Sobral, no noroeste do Ceará, também é um oásis em meio ao baixo desenvolvimento. O índice de emprego e renda no município é o nono melhor do País, o mais elevado do Nordeste. Um desempenho bastante diferente da vizinha Irauçuba, que tem um mercado de trabalho apenas regular.

A saúde tem deixado a desejar, com piora no desenvolvimento desde 2009, mas ainda melhor do que seus pares. Já a educação é modelo para a região. A média das escolas da rede pública de Sobral no Ideb, exame de avaliação da educação básica, ficou em 6,5 pontos em 2013, quase o dobro dos 3,8 pontos conquistados pela lindeira Santana do Acaraú no mesmo exame.

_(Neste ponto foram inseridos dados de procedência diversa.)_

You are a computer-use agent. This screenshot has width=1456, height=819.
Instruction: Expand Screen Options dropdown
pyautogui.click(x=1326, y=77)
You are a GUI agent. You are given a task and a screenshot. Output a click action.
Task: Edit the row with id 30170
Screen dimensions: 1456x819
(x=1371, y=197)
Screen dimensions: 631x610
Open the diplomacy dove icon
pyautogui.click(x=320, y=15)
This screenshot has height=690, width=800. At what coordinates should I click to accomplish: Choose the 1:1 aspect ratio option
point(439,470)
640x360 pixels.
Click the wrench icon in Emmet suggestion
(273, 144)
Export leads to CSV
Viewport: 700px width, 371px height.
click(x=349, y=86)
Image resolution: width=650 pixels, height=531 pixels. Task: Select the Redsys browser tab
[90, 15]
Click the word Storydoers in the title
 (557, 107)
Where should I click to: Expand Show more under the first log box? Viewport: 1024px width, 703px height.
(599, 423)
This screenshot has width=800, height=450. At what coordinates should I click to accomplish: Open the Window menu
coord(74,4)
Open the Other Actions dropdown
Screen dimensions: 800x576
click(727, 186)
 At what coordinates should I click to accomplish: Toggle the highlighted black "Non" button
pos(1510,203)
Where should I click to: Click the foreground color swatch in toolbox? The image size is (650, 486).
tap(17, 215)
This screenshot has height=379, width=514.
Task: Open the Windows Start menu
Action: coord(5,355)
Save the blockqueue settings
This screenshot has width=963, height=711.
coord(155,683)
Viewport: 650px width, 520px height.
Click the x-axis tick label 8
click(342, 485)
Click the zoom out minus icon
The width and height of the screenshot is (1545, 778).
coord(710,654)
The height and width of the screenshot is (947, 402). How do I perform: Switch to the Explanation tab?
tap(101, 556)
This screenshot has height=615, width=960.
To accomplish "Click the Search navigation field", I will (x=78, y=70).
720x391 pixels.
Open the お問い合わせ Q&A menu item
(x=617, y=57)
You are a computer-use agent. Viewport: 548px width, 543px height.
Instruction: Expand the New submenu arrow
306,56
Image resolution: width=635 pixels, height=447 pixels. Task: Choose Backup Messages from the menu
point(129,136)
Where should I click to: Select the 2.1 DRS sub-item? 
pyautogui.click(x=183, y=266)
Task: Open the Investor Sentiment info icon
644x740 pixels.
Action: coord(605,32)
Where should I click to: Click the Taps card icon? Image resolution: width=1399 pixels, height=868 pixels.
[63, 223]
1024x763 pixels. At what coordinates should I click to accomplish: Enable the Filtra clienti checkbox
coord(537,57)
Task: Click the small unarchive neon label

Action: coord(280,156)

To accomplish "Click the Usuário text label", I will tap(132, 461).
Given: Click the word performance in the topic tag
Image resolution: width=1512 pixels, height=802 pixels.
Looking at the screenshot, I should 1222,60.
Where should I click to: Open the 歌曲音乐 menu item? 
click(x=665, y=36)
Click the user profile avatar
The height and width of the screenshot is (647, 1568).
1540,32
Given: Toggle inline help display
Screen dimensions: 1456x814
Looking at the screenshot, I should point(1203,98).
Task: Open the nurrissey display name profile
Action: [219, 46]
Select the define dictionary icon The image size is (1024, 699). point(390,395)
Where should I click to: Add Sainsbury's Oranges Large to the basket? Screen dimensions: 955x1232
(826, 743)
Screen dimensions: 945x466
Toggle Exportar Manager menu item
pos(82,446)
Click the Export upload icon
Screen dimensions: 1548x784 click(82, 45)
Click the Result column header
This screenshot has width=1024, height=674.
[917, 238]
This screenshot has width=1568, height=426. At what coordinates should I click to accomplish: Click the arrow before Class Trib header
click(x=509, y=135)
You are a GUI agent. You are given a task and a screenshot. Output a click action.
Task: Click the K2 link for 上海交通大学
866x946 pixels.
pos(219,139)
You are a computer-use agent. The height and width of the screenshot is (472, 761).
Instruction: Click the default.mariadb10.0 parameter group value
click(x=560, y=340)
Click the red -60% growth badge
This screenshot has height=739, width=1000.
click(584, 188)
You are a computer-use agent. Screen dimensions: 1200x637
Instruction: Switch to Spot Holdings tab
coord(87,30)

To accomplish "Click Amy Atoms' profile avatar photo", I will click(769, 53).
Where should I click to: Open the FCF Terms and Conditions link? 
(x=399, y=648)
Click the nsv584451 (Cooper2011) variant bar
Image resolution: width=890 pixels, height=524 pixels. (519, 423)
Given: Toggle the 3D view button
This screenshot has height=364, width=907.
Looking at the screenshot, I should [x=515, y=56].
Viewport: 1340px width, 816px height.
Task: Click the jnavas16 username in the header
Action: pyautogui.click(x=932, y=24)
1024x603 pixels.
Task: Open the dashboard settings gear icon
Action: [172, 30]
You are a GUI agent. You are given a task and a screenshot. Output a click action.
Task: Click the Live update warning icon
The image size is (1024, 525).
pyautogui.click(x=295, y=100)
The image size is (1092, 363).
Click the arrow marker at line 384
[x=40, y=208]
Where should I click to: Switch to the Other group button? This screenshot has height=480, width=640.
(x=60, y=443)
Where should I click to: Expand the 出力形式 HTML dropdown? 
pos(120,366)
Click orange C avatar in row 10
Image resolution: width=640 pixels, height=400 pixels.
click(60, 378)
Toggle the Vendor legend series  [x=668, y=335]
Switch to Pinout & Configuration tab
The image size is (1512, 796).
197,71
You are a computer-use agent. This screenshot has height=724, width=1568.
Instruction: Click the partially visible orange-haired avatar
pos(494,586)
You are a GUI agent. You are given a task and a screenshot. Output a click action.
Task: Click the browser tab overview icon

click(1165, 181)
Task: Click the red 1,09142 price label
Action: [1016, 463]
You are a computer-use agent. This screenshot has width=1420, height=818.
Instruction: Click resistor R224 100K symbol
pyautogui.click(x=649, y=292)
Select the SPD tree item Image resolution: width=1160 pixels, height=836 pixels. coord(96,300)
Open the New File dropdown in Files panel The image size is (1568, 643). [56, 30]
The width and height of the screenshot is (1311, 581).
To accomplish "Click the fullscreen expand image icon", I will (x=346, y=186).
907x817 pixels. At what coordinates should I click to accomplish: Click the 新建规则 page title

Os demais municípios parecem seguir o mesmo tipo de receita. Em Araguaína (TO), os indicadores de educação são bastante superiores à média, fruto da baixa distorção idade-série (16,1%, contra 21,0% na média brasileira) e da elevada média de horas-aula (5,3 horas diárias, contra 4,5 horas na média nacional).

Já Fernando de Noronha (PE) conseguiu compensar a pontuação apenas regular em termos de emprego e renda com resultados de excelência na área social. A ilha oferece vagas em creches e pré-escolas para todas as crianças com menos de cinco anos de idade, além de não ter porcentual significativo de óbitos por causas mal definidas ou de mortes infantis por razões evitáveis.

“O grande diferencial desses municípios é a gestão, caracterizada pelo bom posicionamento das políticas públicas e pelo bom direcionamento dos recursos”, afirma Mercês.

Menos desenvolvimento. Por outro lado, treze municípios localizados em regiões de elevado desenvolvimento têm indicadores muito distantes de seus vizinhos. Todos localizados no Centro-Oeste e em Minas Gerais, estão entre os 500 piores do Brasil. O retrato é semelhante: baixo desenvolvimento em saúde (o que inclui pré-natal deficiente, número elevado de mortes por causa desconhecida e de óbitos infantis por causas evitáveis), em educação (com baixo acesso à educação básica) e mercado de trabalho pouco formalizado.

Santa Maria do Suaçuí, em Minas Gerais, é o município com o maior índice de educação deste grupo de estranhas no ninho. Mesmo assim, ocupa a 2.358ª colocação no ranking nacional, com desenvolvimento moderado na área. A principal lacuna é o acesso à educação infantil. As vagas em creches e pré-escolas atingem apenas 33,9% das crianças de até cinco anos de idade. A saúde também é precária, a 5.452ª colocada de 5.565 municípios avaliados.

“Esses municípios estão em regiões muito fortes economicamente, mas nem por isso conseguiram transformar a pujança econômica em desenvolvimento social”, diz Mercês.

Completam a ponta de baixo da lista os municípios de Juvenília, Água Boa, Salto da Divisa, São Sebastião do Maranhão, Crisólita, Santa Helena de Minas e Bertópolis (todas de Minas Gerais), Baliza (Goiás), Paranhos e Tacuru (Mato Grosso do Sul) além de Campinápolis e Nova Nazaré (Mato Grosso).